Three times the effort for ten times the yield: Growing tomatoes in Nigeria

| February 5, 2018

Download this story

This week’s Farmer story from Comoros shows how, in that country, tomato growers must work hard but are well-rewarded for their efforts. Our Script of the week shows a similar situation in Nigeria.

Nigeria produces about 1.5 million tonnes of tomatoes every year, with a value of three billion Nigerian naira (US$8.3 million). Tomato farming is becoming more and more popular in the country. The demand for the crop by retail consumers and processors and the relatively short time from seed to harvest is very attractive to farmers with “naira signs” in their eyes.

But farmers need to be aware that growing tomatoes is not as straightforward as growing other crops.
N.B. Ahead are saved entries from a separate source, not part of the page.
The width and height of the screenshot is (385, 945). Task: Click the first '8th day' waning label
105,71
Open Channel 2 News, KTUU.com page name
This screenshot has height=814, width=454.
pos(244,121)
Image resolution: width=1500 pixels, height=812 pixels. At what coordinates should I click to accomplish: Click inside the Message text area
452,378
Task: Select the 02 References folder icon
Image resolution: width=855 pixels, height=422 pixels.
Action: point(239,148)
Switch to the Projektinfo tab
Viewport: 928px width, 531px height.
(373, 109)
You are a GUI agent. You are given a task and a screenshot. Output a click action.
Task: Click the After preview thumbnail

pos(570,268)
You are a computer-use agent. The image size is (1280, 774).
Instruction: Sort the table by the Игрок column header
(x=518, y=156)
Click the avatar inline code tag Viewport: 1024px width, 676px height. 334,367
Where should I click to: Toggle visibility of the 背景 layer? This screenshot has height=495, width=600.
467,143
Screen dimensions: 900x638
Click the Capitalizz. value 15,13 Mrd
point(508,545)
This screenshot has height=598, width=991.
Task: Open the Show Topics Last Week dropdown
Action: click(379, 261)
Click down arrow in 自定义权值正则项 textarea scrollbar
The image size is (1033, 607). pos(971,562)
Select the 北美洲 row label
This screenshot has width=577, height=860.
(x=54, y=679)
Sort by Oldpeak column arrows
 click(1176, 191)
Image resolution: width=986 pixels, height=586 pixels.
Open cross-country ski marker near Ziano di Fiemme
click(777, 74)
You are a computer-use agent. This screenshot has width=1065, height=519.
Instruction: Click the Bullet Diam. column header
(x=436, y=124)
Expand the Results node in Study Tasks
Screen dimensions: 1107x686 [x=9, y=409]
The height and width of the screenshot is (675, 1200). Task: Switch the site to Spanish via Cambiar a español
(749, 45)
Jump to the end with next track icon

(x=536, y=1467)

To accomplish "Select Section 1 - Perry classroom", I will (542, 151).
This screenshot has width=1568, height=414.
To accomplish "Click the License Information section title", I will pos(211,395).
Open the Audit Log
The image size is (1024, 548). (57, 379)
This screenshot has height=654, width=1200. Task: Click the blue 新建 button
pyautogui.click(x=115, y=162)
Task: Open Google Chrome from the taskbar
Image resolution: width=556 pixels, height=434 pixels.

It is a very delicate and capital-intensive crop. In this script, we talk to an agronomist at a large tomato farm about the realities of tomato farming, and we talk to two farmers about their experiences growing the crop. We find out more about popular tomato varieties, about ways to reduce costs, and ways to get capital from banks or agricultural funds.

Farmers who plan to grow tomatoes and other high-value, high-input crops will find this script useful. It shows budding tomato farmers what they can expect, what the challenges and the benefits are, and it makes them aware that, although tomatoes are not a straightforward crop to grow, the benefits are considerable.

If you choose to use this script as inspiration for creating your own program, you could talk to farmers who grow tomatoes or other high-value crops in your area, and the experts who advise them. You might ask them:

  • What is the market for growing tomatoes in this area?
  • What does it take to get into the market—in terms of capital, knowledge, etc.?
  • How long should farmers expect to work at growing tomatoes before they make a good profit?